Müşterilerimi dış görünüşlerine göre değerlendirdim. Güzel görünen çalışanlarla daha fazla konuşurdum ve düz, sıradan görünümlü çalışanlardan uzak duruyordum. Bazen o şekilde davrandığımın bile farkına varamıyordum.

Bir sabah otobüsteki bir yolcu beni uyuklarken uyandırdı. Akıllı telefonunda bir video izliyordu ve kulaklık takmamıştı. Film sıradan insanların takıntılarını uyaran şeylerle doluydu. Ona sinirli bir bakış attım. Bakışımı yanlış anladı ve bana çok yakın oturduğunu sandı. Böylece benden biraz uzaklaştı. Ancak hoparlör tam kulağımın yakınındaydı ve beni daha da rahatsız etti.

Bu olayda kendi içime bakarak, kök aramaya başladım. Sanırım takıntım şehvet ve arzudan dolayı idi.

Shifu bizi uyarıyor:

"Ne zaman herhangi türden bir engelleme olursa, nedeni için kendinize bakmak ve hangi takıntı ve bağımlılığın terk edilmemiş olduğunu bulmak zorundasınız."  (Zhuan Falun, 6. Ders)

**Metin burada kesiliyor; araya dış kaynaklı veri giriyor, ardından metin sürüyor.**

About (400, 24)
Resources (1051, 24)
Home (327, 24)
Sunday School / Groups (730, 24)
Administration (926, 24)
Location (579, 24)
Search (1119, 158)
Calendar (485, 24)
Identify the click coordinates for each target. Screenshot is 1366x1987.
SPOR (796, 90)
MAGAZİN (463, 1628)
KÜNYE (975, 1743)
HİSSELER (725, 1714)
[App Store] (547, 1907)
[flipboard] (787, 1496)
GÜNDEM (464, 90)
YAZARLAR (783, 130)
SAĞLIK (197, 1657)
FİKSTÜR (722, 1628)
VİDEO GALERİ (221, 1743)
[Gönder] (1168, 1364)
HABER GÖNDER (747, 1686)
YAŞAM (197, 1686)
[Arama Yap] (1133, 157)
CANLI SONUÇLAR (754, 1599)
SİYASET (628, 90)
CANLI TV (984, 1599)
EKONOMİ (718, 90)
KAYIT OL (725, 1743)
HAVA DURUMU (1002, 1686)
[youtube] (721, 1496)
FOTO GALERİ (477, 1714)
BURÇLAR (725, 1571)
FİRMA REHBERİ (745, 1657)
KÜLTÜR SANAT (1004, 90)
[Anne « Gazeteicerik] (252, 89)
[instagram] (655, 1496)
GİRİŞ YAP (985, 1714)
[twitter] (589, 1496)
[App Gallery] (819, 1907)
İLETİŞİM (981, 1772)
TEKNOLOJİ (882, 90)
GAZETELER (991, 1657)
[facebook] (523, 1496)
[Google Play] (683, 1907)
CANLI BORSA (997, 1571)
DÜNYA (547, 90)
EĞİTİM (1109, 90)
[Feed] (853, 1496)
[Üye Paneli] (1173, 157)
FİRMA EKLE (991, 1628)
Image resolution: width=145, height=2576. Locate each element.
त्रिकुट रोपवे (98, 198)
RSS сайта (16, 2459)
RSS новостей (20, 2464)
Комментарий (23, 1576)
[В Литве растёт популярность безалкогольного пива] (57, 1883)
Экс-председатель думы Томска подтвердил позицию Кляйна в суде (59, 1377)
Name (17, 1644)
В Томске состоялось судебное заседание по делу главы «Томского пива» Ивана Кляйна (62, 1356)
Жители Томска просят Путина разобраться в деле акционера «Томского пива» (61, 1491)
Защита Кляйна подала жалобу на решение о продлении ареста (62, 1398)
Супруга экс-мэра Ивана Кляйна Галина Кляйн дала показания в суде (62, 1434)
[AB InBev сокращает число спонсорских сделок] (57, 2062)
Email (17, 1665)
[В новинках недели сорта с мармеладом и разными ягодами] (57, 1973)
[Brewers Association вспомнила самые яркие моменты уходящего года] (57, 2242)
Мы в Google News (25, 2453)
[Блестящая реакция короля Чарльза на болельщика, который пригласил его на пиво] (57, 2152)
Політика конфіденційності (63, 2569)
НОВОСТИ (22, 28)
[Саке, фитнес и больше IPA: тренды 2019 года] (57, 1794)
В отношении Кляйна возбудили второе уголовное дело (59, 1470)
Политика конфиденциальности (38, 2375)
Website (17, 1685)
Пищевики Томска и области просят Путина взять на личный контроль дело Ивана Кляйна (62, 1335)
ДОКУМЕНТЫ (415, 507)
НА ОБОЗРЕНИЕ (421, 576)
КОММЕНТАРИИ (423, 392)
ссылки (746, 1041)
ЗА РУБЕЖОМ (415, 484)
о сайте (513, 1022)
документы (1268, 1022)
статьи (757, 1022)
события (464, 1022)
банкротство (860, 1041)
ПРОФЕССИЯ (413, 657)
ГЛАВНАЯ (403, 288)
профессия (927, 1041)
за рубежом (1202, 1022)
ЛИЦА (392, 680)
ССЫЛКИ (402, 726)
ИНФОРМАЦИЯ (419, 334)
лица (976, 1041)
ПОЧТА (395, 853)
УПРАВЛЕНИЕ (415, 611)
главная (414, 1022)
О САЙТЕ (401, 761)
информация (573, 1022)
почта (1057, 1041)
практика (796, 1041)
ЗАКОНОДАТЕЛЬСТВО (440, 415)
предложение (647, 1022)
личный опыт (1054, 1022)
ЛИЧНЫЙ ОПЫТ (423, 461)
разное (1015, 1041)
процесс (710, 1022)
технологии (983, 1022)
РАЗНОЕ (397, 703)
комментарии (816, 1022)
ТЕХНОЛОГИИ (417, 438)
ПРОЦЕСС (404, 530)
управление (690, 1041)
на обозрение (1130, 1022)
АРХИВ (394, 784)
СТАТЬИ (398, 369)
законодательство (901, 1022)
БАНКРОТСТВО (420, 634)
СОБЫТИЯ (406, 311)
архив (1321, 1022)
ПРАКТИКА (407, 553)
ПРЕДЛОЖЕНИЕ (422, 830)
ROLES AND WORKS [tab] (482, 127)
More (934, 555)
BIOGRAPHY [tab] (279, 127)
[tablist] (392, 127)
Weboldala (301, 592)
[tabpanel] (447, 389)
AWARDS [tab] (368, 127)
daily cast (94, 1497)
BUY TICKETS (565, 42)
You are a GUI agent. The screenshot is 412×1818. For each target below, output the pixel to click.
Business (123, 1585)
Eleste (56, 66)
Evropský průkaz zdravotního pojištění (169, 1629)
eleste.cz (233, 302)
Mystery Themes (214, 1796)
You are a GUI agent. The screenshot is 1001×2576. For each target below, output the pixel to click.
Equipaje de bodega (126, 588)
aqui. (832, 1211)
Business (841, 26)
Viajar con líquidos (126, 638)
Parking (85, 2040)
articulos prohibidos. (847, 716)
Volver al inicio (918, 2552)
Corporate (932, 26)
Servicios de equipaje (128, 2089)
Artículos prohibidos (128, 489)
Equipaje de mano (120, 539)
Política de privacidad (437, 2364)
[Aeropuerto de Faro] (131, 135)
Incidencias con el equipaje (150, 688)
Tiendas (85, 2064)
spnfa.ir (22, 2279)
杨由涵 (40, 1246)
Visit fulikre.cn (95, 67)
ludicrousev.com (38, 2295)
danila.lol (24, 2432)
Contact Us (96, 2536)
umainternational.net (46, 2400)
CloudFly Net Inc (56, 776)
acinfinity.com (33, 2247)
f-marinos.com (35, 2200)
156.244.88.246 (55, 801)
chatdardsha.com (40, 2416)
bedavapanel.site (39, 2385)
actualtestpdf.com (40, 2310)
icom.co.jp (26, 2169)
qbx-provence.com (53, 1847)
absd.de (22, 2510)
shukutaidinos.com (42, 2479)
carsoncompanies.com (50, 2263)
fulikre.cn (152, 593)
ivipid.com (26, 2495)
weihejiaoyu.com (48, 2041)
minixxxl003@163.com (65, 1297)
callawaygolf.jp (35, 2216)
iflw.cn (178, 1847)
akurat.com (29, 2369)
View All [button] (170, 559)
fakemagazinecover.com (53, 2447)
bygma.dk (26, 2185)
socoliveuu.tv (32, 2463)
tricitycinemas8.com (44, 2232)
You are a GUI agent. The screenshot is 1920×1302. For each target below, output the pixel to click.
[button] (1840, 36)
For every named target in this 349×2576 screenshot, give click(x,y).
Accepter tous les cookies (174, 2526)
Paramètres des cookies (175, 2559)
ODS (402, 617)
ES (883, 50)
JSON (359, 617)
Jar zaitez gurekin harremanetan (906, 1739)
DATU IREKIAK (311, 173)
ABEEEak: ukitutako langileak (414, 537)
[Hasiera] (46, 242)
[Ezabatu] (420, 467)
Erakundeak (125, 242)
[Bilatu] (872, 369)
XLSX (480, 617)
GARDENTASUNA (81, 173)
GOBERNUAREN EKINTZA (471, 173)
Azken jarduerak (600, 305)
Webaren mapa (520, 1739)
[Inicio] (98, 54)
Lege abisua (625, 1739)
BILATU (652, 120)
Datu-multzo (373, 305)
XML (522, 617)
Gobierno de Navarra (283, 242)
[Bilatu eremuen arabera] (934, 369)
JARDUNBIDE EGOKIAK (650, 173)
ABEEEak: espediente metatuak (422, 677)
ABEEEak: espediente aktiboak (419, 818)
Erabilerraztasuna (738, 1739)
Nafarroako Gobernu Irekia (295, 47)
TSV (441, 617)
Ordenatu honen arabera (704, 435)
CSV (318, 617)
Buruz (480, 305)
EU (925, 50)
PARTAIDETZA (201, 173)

Shifu'ya dedim ki, şehvet ve arzu bana ait değil ve ben ona sahip olmak istemiyorum. O andan itibaren ortaya çıkan tüm şehvet düşüncelerimi yok edebildim. Bir süre sonra, ikinci egzersizden sonra vücudumu daha hafif hissettim ve omuz ve boynumdaki ağrı gitti.

Kendi içimize bakarak xiulian uyguladığımızı fark ettim. Her takıntı ne kadar az olursa olsun bir engel olabilir. İnsanların bize söylediği herhangi bir şeyden rahatsız olduğumuzda koşulsuz kendi içimize bakmalıyız. Diğer insanlar bizi yanlış anlamış olsa da hoşgörülü olmalıyız.